= Selected text =
For many years, Miller ran a relatively small stable with mostly claiming horses. He earned his first win on April 25, 1988, with a claimer named Dynashield. It was not until 2006 that he scored his first graded stakes win, with Fast Parade in the Nearctic Stakes when shipping to Woodbine Racetrack in Toronto. In 2007, he trained his first Grade I winner, Set Play in the Del Mar Debutante Stakes.

Miller's next Grade I winner was Comma to the Top, who won the 2010 CashCall Futurity. Comma to the Top later finished second in the Santa Anita Derby but was nineteenth in the 2011 Kentucky Derby. After winning thirteen races and earning over $1.3 million, Comma to the Top was retired to become Miller's stable pony.

In 2017, Miller attracted national attention with his first win at the Breeders' Cup with Stormy Liberal in the Turf Sprint on November 4. Barely an hour later, he scored a second win with Roy H in the Breeders' Cup Sprint. Roy H, who also won the Grade I Santa Anita Sprint Championship, was subsequently named American Champion Male Sprint Horse.

Because of the effects of the Lilac Fire (see below), Miller's stable had a slow start in 2018 but gradually recovered, winning the Del Mar training title that summer. Both Stormy Liberal and Roy H repeated at the 2018 Breeders' Cup held at Churchill Downs in November, becoming the first two horses trained by the same trainer to repeat. "It's still a little hard to believe," said Miller. "To do something that's never been done, especially in this business, considering the hundreds of thousands of races that are run each year around the world, it's amazing and a real testament not only to the horses but to our whole team."

Miller earned his 1,000th career win on November 16, 2018, with Haydens Havoc in a turf sprint at Del Mar, his home racetrack. "We live in Encinitas, so to win it here, with my family here, is very special," he said. "I want to thank Gary Hartunian and Gary Barber, because the majority of the thousand are owned by those two guys. I couldn't do it without them."

= Recorded information =
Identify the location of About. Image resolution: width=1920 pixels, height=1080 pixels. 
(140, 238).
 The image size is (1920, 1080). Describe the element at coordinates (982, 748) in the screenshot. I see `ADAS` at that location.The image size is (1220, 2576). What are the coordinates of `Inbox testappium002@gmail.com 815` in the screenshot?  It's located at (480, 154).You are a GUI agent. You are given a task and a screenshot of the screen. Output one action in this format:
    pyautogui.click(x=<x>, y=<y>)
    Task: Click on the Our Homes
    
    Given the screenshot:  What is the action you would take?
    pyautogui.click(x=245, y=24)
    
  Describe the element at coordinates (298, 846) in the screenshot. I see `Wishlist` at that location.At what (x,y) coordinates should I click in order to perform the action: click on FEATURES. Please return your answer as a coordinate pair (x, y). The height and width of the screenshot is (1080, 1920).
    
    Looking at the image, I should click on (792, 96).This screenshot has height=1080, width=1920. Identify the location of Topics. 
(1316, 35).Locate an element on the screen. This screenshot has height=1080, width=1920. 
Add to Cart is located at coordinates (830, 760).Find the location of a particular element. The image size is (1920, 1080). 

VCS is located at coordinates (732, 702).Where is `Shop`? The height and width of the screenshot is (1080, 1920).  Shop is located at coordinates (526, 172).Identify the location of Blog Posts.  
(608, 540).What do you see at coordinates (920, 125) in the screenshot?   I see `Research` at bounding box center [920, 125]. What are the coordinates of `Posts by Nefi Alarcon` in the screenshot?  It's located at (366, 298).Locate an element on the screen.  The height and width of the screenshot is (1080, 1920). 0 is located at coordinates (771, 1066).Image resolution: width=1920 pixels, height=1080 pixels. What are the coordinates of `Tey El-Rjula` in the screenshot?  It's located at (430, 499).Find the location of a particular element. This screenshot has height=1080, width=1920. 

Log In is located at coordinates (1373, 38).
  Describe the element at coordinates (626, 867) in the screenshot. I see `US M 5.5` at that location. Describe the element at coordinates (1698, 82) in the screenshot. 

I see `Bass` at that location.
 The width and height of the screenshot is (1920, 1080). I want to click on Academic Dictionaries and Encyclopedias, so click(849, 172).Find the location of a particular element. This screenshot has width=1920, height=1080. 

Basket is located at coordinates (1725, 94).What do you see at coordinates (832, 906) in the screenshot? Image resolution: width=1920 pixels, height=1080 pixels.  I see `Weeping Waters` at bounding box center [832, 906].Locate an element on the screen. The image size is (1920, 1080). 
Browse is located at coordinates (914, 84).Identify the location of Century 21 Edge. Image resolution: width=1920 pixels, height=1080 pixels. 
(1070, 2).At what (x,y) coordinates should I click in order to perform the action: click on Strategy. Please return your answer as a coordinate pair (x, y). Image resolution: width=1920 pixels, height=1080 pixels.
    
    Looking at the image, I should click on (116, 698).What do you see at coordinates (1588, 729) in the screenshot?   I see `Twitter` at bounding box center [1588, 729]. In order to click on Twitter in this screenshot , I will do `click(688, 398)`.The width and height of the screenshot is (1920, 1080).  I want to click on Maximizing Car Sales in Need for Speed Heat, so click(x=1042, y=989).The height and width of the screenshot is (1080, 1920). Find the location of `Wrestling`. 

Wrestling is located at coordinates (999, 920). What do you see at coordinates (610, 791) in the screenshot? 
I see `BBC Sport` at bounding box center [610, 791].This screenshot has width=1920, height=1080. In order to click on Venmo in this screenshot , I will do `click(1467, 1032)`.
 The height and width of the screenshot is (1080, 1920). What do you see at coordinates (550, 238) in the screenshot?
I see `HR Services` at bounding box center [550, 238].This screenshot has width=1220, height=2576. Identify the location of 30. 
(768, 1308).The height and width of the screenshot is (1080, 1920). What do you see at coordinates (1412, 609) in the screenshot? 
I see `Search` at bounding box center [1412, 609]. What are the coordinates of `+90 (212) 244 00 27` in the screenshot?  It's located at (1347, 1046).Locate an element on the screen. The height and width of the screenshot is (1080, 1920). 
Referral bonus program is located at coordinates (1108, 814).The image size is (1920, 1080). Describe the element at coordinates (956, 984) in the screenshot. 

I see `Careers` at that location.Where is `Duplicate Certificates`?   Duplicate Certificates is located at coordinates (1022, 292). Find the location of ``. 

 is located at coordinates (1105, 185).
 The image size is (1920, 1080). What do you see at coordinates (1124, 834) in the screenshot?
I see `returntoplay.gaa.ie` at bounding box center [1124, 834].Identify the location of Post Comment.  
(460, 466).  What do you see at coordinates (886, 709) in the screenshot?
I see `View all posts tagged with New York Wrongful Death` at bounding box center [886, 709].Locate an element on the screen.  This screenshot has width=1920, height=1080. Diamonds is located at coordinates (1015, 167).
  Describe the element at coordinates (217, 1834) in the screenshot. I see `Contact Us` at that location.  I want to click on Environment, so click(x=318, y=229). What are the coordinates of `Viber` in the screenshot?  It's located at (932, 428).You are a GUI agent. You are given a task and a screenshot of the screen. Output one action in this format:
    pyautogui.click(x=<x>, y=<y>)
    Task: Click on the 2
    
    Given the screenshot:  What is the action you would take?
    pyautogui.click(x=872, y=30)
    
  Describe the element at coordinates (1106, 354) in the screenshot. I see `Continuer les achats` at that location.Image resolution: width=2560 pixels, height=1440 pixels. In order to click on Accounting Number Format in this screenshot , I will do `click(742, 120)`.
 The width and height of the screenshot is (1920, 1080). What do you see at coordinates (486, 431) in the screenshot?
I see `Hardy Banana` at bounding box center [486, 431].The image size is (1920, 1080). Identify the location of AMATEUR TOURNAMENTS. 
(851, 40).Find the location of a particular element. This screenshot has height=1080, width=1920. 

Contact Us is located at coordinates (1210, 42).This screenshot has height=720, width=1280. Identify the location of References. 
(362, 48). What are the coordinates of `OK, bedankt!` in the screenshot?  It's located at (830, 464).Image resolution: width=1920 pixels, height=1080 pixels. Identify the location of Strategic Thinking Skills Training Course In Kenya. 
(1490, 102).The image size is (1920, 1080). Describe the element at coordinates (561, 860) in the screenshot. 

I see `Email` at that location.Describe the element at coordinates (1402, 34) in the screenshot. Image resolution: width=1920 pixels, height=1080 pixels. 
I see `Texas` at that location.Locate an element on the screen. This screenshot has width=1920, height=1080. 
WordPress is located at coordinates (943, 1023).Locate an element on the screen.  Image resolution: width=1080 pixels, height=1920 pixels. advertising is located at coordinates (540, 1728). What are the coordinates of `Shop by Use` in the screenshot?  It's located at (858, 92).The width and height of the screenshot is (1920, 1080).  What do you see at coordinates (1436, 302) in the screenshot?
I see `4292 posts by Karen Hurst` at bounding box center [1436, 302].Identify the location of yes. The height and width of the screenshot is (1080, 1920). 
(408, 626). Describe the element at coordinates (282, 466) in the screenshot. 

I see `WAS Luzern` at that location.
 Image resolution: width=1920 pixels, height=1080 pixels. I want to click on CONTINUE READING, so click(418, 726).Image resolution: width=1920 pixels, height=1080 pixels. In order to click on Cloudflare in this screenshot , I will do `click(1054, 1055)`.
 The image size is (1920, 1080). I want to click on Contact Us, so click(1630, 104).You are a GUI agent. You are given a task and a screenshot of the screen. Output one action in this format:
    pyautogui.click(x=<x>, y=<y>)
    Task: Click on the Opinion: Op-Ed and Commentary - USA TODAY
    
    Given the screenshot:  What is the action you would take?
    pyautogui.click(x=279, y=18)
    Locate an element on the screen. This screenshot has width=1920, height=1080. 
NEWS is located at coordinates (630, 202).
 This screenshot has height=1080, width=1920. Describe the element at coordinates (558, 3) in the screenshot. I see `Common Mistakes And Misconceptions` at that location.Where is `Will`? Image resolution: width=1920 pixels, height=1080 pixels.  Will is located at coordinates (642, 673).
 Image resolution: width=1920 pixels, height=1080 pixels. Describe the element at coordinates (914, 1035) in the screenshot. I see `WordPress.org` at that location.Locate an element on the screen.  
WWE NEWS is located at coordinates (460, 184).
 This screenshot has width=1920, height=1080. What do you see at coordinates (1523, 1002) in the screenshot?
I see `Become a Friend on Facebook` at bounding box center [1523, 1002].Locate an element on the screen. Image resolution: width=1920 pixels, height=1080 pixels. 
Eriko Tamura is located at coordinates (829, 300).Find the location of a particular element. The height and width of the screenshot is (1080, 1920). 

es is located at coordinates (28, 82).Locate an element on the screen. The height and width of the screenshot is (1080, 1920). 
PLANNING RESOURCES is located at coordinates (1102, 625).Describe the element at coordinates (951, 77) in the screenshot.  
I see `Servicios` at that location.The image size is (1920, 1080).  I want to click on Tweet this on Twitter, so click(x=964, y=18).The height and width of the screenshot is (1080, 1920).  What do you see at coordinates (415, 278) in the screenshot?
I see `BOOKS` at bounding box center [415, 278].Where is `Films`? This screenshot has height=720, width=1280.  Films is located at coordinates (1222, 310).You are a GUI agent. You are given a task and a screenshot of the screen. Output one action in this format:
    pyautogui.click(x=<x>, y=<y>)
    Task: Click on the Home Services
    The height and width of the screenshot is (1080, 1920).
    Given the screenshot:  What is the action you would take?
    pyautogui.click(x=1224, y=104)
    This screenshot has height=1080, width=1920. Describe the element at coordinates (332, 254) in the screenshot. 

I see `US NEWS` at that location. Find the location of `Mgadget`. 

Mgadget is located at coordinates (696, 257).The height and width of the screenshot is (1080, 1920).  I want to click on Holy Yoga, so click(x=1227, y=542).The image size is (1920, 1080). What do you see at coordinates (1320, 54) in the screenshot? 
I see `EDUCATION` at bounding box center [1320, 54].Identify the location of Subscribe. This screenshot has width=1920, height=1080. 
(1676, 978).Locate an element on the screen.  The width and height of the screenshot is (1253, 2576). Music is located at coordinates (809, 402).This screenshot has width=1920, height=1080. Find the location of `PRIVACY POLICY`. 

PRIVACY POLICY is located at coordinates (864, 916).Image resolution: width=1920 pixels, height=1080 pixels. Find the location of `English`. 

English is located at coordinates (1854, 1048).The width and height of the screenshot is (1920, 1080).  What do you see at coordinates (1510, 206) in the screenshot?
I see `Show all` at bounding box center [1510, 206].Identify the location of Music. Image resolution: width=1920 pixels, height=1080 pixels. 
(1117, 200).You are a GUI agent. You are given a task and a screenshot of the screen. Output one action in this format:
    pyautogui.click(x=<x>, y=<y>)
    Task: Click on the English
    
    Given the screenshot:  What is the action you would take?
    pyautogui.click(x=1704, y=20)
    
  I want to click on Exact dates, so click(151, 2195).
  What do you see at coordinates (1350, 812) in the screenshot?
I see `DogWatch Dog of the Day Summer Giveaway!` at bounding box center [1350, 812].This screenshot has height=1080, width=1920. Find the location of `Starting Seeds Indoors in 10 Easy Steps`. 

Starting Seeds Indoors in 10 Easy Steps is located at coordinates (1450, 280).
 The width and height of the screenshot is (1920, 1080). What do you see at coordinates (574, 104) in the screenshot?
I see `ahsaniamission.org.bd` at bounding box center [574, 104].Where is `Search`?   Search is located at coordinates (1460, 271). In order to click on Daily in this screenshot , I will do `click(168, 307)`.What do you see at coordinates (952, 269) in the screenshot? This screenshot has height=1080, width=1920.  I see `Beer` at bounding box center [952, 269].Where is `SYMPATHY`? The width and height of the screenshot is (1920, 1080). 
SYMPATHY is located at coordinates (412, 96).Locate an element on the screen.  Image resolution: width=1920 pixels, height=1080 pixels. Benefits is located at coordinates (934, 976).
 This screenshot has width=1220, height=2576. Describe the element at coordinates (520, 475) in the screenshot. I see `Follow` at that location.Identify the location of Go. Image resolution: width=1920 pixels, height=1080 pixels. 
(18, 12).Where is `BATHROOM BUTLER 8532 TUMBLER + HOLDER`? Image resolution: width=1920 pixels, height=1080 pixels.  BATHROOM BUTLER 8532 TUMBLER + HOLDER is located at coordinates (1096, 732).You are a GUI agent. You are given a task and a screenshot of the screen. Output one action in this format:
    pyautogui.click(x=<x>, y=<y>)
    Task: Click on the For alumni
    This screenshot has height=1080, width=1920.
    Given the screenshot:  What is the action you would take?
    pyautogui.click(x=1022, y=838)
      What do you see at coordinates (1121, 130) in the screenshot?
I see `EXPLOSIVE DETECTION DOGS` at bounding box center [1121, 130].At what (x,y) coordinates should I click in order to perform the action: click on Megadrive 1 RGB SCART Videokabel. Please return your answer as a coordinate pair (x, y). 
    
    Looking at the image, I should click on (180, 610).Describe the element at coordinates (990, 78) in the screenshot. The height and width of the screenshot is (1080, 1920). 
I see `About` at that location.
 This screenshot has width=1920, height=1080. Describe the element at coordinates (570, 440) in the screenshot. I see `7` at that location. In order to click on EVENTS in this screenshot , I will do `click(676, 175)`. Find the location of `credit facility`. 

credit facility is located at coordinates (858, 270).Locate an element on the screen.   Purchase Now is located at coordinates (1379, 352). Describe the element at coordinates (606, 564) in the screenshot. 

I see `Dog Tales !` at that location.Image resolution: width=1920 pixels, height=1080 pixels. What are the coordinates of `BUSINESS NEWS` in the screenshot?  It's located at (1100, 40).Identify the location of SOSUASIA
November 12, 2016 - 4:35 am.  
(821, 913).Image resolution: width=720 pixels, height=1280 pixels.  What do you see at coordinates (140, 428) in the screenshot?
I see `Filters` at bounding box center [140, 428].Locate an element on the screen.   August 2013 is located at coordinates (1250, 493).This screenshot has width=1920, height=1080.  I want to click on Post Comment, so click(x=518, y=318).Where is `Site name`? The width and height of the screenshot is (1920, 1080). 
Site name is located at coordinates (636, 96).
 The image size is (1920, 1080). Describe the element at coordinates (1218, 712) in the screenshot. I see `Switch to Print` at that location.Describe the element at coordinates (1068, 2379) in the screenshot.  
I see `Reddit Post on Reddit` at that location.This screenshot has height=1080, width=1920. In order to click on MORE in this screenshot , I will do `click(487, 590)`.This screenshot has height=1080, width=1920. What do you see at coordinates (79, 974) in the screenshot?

= What the task asks =
Write out, word for word, the part of the passage above about Miller's training career that opens with the words "Miller's next Grade" and closes with "Male Sprint Horse.".

= Answer section =
Miller's next Grade I winner was Comma to the Top, who won the 2010 CashCall Futurity. Comma to the Top later finished second in the Santa Anita Derby but was nineteenth in the 2011 Kentucky Derby. After winning thirteen races and earning over $1.3 million, Comma to the Top was retired to become Miller's stable pony.

In 2017, Miller attracted national attention with his first win at the Breeders' Cup with Stormy Liberal in the Turf Sprint on November 4. Barely an hour later, he scored a second win with Roy H in the Breeders' Cup Sprint. Roy H, who also won the Grade I Santa Anita Sprint Championship, was subsequently named American Champion Male Sprint Horse.